» **Extract provided**:
● ● ● ● ● ● ●
If they work hard, if they behave

Here’s a piece I chipped in to Village magazine during the summer on the hopes and fears that prospective new parents must navigate when considering taking on the awesome responsibility of bringing a new life into our climate-wracked, overheating world.

IN THE 2020s, as the darkening penumbra of climate collapse draws ever closer, it takes a remarkable leap of faith to decide to bring a new life into the world. After all, a child born this year or next will still be in their 20s by 2050, and, all other things being equal, expect to be alive to see in the 22nd century.

A new study of 5,000 parents in India, Mexico, Singapore, the United States and the UK found that more than half report that concerns about climate change are affecting their decision as to whether to have more children.

The research found surprisingly high levels of concern among these parents about climate change, with 91% reporting at least some degree of concern. Unsurprisingly, the single aspect causing most alarm is rising temperatures, while water shortages, extreme weather events and sea level rise were also cited as sources of concern.

In a letter to investors in 2021, investment giant Morgan Stanley described how the “movement to not have children owing to fears over climate change is growing and impacting fertility rates quicker than any preceding trend in the field of fertility decline”. People are, you might say, voting with their foetuses.

“Every child had a pretty good shot, to get at least as far as their old man got”, went the lyrics to Billy Joel’s “Allentown”, a dirge to the US rust belt and the despair of the abandoned working classes.

Choosing to become a parent is an act of faith in the future, broadly underpinned by the universal myth of progress, the belief that, despite setbacks and difficulties along the way, the future remains bright, and there for our children to inherit, “if they work hard, if they behave”, as Joel wrote.

In many respects, the promise of the future has indeed delivered. Who in 1980 could ever have imagined that one day we’d all have mobile phones, let alone the internet, on-demand video or digital music libraries that put millions of songs, all on an advanced computer that fits in your pocket.

“Any sufficiently advanced technology is indistinguishable from magic”, as the author and futurologist Arthur C. Clarke memorably put it. I am just about old enough to remember the absolute magic of seeing colour television for the first time. For other generations, the arrival of radio, the phonograph, the telephone, telegraph and the automobile were all in their own way miraculous.
● ● ● ● ● ● ●
» **Source material**:
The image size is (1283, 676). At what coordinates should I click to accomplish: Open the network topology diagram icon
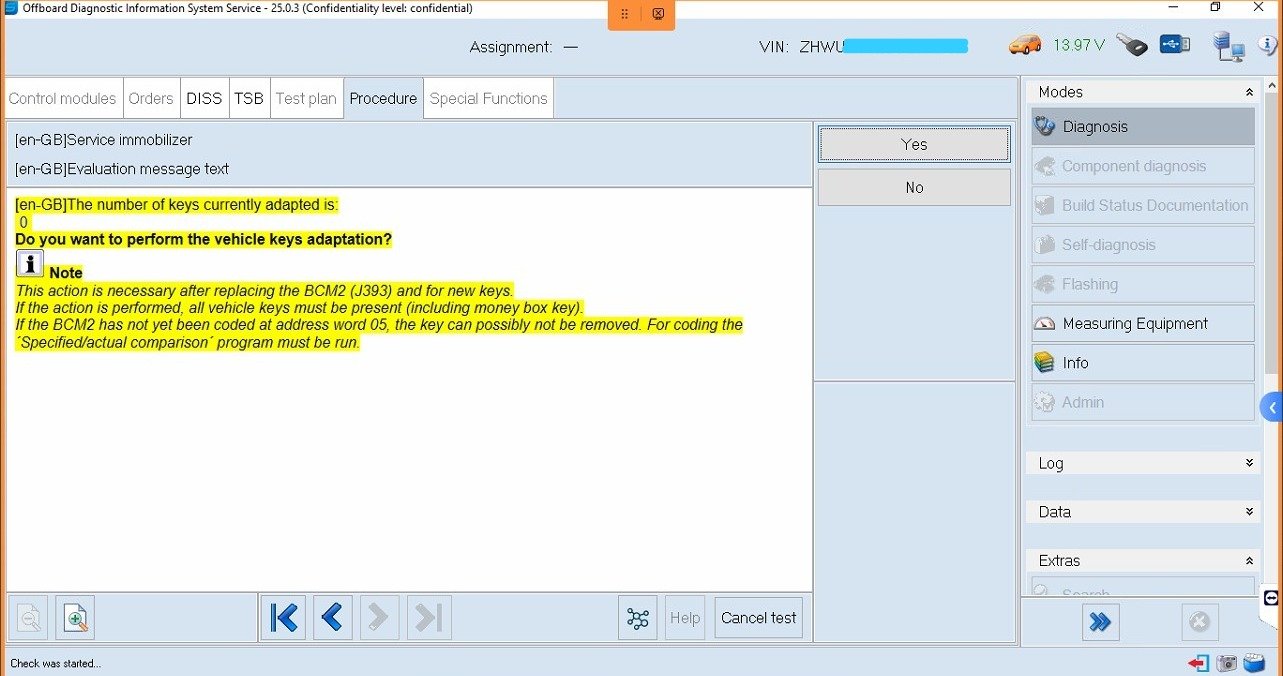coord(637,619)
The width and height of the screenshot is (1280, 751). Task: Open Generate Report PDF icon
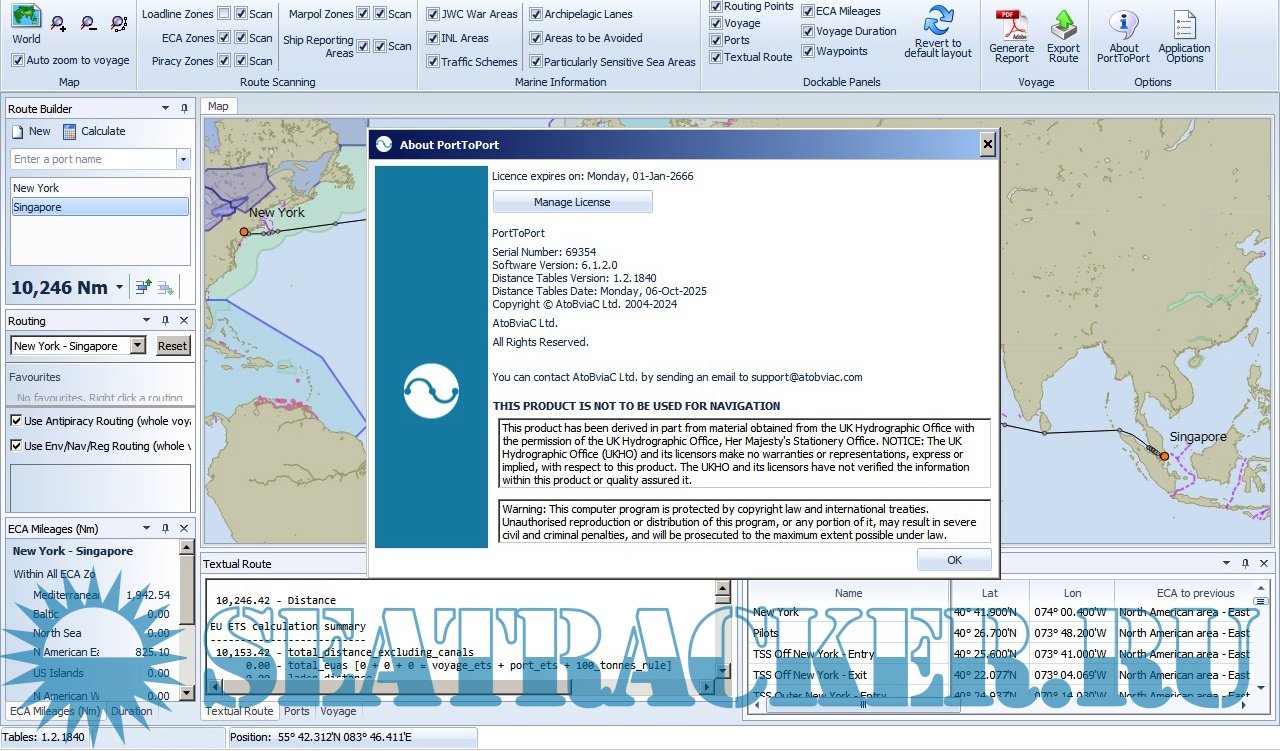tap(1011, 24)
● ● ● ● ● ● ●
» **Exercise task A**: Reproduce the passage of the essay on climate and parenthood from "In a letter" up to and including "with their foetuses.".
» **Exercise task B**: According to the essay on climate and parenthood, why does deciding to have a child in the 2020s take a remarkable leap of faith? Answer in one to three sentences.
» **Exercise task C**:
Answer these questions from the essay on climate and parenthood, one per line:
(i) How many parents took part in the new study?
(ii) Which Billy Joel song does the essay quote?
(iii) Who said that any sufficiently advanced technology is indistinguishable from magic?

» **Correct result A**:
In a letter to investors in 2021, investment giant Morgan Stanley described how the “movement to not have children owing to fears over climate change is growing and impacting fertility rates quicker than any preceding trend in the field of fertility decline”. People are, you might say, voting with their foetuses.

» **Correct result B**: Climate collapse is drawing ever closer. A child born this year or next would still be in their 20s by 2050 and, all other things being equal, could expect to live into the 22nd century.

» **Correct result C**:
(i) 5,000
(ii) "Allentown"
(iii) Arthur C. Clarke